Ovarian metastases from cervical carcinoma occur in 5.3–8.2% cases of endocervical adenocarcinoma and 0.4–1.3% of squamous cell carcinoma [2, 6, 7]. The possible routes of cervical cancer spread to the ovary include direct extension, lymphatic and hematogenous spread, and trans-tubal migration. A few factors increase the risk for ovarian metastases. These include two independent factors, cancer type (adenocarcinoma greater than squamous cell carcinoma) and involvement of the uterine corpus. Additional factors increasing metastatic potential are vaginal involvement, lymphovascular invasion and lymph node metastases [6, 8].

Ovarian involvement is directly related to the stage of cervical carcinoma. It ranges from 0.22% for stage IB squamous cell carcinoma to 9.8% for stage IIB adenocarcinoma [2, 9, 10]. Stage IA carcinomas metastasize to the ovaries rarely, with only a few reports in the literature [11]. Young et al. reported a case of squamous cell carcinoma in situ with right ovarian surface involvement [12]. But, the majority of reported cases describe advanced stage carcinomas involving the ovary after the diagnosis of cervical carcinoma was previously established in cervical LEEP or cold knife cone excision specimens. In our patient, the ovarian metastasis was an incidental finding. This case illustrates the importance of cervical cancer screening regardless of the presence of symptoms.
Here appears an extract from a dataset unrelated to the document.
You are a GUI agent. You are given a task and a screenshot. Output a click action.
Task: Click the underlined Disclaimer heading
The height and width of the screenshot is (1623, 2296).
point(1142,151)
An additional, interesting finding was the involvement of the endometriotic cyst wall by carcinoma with sparing of the normal ovarian parenchyma. To our knowledge, this is the first documented case describing this unusual pattern of metastasis. The metastatic focus was very small and could be potentially overlooked. It was not visible on gross examination due to its small size, obscuring hemorrhage and discoloration due to endometriosis. In our case, the frozen section did not contain the metastasis. In addition, due to the rarity of squamous cell carcinoma metastases to the ovary and the overlapping immunostaining pattern (strong positivity for p16 and CK7), the tumor was initially misclassified as primary ovarian transitional cell-like high-grade serous carcinoma [13,14,15,16,17]. The diagnosis of metastatic squamous cell carcinoma was eventually established with the aid of the high-risk HPV test, which was positive in both the cervical and ovarian carcinoma.

Conclusion

This is the first report of microinvasive cervical squamous cell carcinoma with a metastasis involving exclusively an ovarian endometriotic cyst wall. In the absence of a prior abnormal cervical screening history and any visible cervical lesions, such a case may be readily misdiagnosed as another type of carcinoma. In our case, a definitive diagnosis was successfully established by careful examination of the entire uterine cervix and comparing the HPV status of the primary and metastatic tumors. This case highlights the morphological similarity between SCCA and other types of primary ovarian cancer. A high index of suspicion is necessary to avoid a misdiagnosis of transitional cell carcinoma, high-grade serous carcinoma, poorly differentiated carcinoma, or squamous cell carcinoma arising from teratoma. Testing for high-risk HPV is helpful in establishing the correct diagnosis.